● RECORDS PROVIDED:
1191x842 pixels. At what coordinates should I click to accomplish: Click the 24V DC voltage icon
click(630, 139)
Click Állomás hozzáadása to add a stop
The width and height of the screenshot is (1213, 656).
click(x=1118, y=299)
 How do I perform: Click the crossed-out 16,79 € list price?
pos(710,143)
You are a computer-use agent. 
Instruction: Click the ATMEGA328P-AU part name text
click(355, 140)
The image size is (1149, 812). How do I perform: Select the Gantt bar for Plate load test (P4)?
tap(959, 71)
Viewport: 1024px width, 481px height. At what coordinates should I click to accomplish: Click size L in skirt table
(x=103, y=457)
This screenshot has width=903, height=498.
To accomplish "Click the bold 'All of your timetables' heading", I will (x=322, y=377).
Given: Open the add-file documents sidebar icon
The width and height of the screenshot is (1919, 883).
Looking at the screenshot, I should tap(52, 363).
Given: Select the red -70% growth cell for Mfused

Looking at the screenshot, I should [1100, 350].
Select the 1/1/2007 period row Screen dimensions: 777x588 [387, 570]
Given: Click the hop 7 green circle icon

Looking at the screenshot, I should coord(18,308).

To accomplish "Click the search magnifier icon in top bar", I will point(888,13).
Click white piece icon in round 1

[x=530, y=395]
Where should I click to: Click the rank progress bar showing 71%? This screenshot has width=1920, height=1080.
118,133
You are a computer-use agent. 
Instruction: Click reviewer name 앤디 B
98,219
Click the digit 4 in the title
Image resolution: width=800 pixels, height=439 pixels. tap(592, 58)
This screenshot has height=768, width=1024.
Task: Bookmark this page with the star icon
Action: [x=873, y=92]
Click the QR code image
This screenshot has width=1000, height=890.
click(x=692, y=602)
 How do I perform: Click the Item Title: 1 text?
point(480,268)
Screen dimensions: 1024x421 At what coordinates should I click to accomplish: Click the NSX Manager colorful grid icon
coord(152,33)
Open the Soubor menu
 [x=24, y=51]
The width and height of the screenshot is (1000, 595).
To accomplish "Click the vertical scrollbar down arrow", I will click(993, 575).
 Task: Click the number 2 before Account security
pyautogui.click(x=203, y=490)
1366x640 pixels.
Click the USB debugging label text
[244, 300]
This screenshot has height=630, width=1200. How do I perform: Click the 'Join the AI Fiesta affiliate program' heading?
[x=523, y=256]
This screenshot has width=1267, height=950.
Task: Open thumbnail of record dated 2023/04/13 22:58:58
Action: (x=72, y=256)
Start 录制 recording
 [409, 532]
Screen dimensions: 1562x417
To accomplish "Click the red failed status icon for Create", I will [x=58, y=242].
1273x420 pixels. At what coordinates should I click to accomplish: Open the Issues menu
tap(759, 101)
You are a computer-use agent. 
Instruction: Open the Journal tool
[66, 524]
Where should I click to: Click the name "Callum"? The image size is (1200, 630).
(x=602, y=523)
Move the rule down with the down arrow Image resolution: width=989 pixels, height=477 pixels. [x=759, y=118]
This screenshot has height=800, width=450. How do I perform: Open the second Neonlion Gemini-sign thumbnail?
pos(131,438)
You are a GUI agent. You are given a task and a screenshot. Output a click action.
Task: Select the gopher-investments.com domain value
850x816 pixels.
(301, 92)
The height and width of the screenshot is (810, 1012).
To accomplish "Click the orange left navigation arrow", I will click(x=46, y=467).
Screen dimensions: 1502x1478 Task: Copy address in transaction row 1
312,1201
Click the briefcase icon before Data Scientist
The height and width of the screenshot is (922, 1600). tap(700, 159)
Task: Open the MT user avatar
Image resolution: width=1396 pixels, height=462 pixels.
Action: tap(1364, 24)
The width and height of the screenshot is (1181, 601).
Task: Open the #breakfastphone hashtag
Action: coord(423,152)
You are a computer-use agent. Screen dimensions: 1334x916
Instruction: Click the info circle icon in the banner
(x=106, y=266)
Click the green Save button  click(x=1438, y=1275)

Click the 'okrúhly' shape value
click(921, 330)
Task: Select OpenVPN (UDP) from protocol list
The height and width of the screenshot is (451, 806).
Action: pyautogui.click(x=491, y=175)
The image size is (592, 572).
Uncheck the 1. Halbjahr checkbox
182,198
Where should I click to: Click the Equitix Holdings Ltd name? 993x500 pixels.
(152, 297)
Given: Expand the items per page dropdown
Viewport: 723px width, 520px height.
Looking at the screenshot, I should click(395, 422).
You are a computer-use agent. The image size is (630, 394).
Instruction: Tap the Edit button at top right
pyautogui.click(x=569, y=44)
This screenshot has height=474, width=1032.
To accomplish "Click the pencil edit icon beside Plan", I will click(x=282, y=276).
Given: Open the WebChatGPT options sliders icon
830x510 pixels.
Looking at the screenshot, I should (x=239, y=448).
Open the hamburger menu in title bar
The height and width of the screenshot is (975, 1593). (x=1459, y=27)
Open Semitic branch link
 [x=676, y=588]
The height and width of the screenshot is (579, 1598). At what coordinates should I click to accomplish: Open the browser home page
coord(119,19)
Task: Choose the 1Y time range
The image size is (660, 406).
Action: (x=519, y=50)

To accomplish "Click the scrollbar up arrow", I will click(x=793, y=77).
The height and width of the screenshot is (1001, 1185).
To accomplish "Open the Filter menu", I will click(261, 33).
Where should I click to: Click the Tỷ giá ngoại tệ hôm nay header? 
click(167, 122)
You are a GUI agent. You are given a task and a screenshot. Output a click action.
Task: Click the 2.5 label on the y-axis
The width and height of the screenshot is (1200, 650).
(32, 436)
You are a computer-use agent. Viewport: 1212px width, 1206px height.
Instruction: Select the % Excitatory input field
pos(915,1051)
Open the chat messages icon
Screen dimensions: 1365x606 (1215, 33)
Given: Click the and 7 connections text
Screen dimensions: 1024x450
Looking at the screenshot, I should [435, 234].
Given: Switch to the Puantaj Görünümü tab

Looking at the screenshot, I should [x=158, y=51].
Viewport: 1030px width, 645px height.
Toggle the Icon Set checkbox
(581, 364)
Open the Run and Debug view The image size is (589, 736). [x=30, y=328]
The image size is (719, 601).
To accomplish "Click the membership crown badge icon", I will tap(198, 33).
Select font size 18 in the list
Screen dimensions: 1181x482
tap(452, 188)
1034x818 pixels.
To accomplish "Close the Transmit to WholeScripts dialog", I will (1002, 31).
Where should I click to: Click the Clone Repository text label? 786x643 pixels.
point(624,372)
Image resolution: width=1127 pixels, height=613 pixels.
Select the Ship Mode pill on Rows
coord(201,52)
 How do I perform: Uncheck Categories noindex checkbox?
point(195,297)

● WHAT THE EXERCISE ASKS:
Transcribe the material above in full, keeping each word unchanged.

● RESPONSE:
1191x842 pixels. At what coordinates should I click to accomplish: Click the 24V DC voltage icon
click(630, 139)
Click Állomás hozzáadása to add a stop
The width and height of the screenshot is (1213, 656).
click(x=1118, y=299)
 How do I perform: Click the crossed-out 16,79 € list price?
pos(710,143)
You are a computer-use agent. 
Instruction: Click the ATMEGA328P-AU part name text
click(355, 140)
The image size is (1149, 812). How do I perform: Select the Gantt bar for Plate load test (P4)?
tap(959, 71)
Viewport: 1024px width, 481px height. At what coordinates should I click to accomplish: Click size L in skirt table
(x=103, y=457)
This screenshot has width=903, height=498.
To accomplish "Click the bold 'All of your timetables' heading", I will (x=322, y=377).
Given: Open the add-file documents sidebar icon
The width and height of the screenshot is (1919, 883).
Looking at the screenshot, I should tap(52, 363).
Given: Select the red -70% growth cell for Mfused

Looking at the screenshot, I should [1100, 350].
Select the 1/1/2007 period row Screen dimensions: 777x588 [387, 570]
Given: Click the hop 7 green circle icon

Looking at the screenshot, I should coord(18,308).

To accomplish "Click the search magnifier icon in top bar", I will point(888,13).
Click white piece icon in round 1

[x=530, y=395]
Where should I click to: Click the rank progress bar showing 71%? This screenshot has width=1920, height=1080.
118,133
You are a computer-use agent. 
Instruction: Click reviewer name 앤디 B
98,219
Click the digit 4 in the title
Image resolution: width=800 pixels, height=439 pixels. tap(592, 58)
This screenshot has height=768, width=1024.
Task: Bookmark this page with the star icon
Action: [x=873, y=92]
Click the QR code image
This screenshot has width=1000, height=890.
click(x=692, y=602)
 How do I perform: Click the Item Title: 1 text?
point(480,268)
Screen dimensions: 1024x421 At what coordinates should I click to accomplish: Click the NSX Manager colorful grid icon
coord(152,33)
Open the Soubor menu
 [x=24, y=51]
The width and height of the screenshot is (1000, 595).
To accomplish "Click the vertical scrollbar down arrow", I will click(993, 575).
 Task: Click the number 2 before Account security
pyautogui.click(x=203, y=490)
1366x640 pixels.
Click the USB debugging label text
[244, 300]
This screenshot has height=630, width=1200. How do I perform: Click the 'Join the AI Fiesta affiliate program' heading?
[x=523, y=256]
This screenshot has width=1267, height=950.
Task: Open thumbnail of record dated 2023/04/13 22:58:58
Action: (x=72, y=256)
Start 录制 recording
 [409, 532]
Screen dimensions: 1562x417
To accomplish "Click the red failed status icon for Create", I will [x=58, y=242].
1273x420 pixels. At what coordinates should I click to accomplish: Open the Issues menu
tap(759, 101)
You are a computer-use agent. 
Instruction: Open the Journal tool
[66, 524]
Where should I click to: Click the name "Callum"? The image size is (1200, 630).
(x=602, y=523)
Move the rule down with the down arrow Image resolution: width=989 pixels, height=477 pixels. [x=759, y=118]
This screenshot has height=800, width=450. How do I perform: Open the second Neonlion Gemini-sign thumbnail?
pos(131,438)
You are a GUI agent. You are given a task and a screenshot. Output a click action.
Task: Select the gopher-investments.com domain value
850x816 pixels.
(301, 92)
The height and width of the screenshot is (810, 1012).
To accomplish "Click the orange left navigation arrow", I will click(x=46, y=467).
Screen dimensions: 1502x1478 Task: Copy address in transaction row 1
312,1201
Click the briefcase icon before Data Scientist
The height and width of the screenshot is (922, 1600). tap(700, 159)
Task: Open the MT user avatar
Image resolution: width=1396 pixels, height=462 pixels.
Action: tap(1364, 24)
The width and height of the screenshot is (1181, 601).
Task: Open the #breakfastphone hashtag
Action: coord(423,152)
You are a computer-use agent. Screen dimensions: 1334x916
Instruction: Click the info circle icon in the banner
(x=106, y=266)
Click the green Save button  click(x=1438, y=1275)

Click the 'okrúhly' shape value
click(921, 330)
Task: Select OpenVPN (UDP) from protocol list
The height and width of the screenshot is (451, 806).
Action: pyautogui.click(x=491, y=175)
The image size is (592, 572).
Uncheck the 1. Halbjahr checkbox
182,198
Where should I click to: Click the Equitix Holdings Ltd name? 993x500 pixels.
(152, 297)
Given: Expand the items per page dropdown
Viewport: 723px width, 520px height.
Looking at the screenshot, I should click(395, 422).
You are a computer-use agent. The image size is (630, 394).
Instruction: Tap the Edit button at top right
pyautogui.click(x=569, y=44)
This screenshot has height=474, width=1032.
To accomplish "Click the pencil edit icon beside Plan", I will click(x=282, y=276).
Given: Open the WebChatGPT options sliders icon
830x510 pixels.
Looking at the screenshot, I should (x=239, y=448).
Open the hamburger menu in title bar
The height and width of the screenshot is (975, 1593). (x=1459, y=27)
Open Semitic branch link
 [x=676, y=588]
The height and width of the screenshot is (579, 1598). At what coordinates should I click to accomplish: Open the browser home page
coord(119,19)
Task: Choose the 1Y time range
The image size is (660, 406).
Action: (x=519, y=50)

To accomplish "Click the scrollbar up arrow", I will click(x=793, y=77).
The height and width of the screenshot is (1001, 1185).
To accomplish "Open the Filter menu", I will click(261, 33).
Where should I click to: Click the Tỷ giá ngoại tệ hôm nay header? 
click(167, 122)
You are a GUI agent. You are given a task and a screenshot. Output a click action.
Task: Click the 2.5 label on the y-axis
The width and height of the screenshot is (1200, 650).
(32, 436)
You are a computer-use agent. Viewport: 1212px width, 1206px height.
Instruction: Select the % Excitatory input field
pos(915,1051)
Open the chat messages icon
Screen dimensions: 1365x606 (1215, 33)
Given: Click the and 7 connections text
Screen dimensions: 1024x450
Looking at the screenshot, I should [435, 234].
Given: Switch to the Puantaj Görünümü tab

Looking at the screenshot, I should [x=158, y=51].
Viewport: 1030px width, 645px height.
Toggle the Icon Set checkbox
(581, 364)
Open the Run and Debug view The image size is (589, 736). [x=30, y=328]
The image size is (719, 601).
To accomplish "Click the membership crown badge icon", I will tap(198, 33).
Select font size 18 in the list
Screen dimensions: 1181x482
tap(452, 188)
1034x818 pixels.
To accomplish "Close the Transmit to WholeScripts dialog", I will (1002, 31).
Where should I click to: Click the Clone Repository text label? 786x643 pixels.
point(624,372)
Image resolution: width=1127 pixels, height=613 pixels.
Select the Ship Mode pill on Rows
coord(201,52)
 How do I perform: Uncheck Categories noindex checkbox?
point(195,297)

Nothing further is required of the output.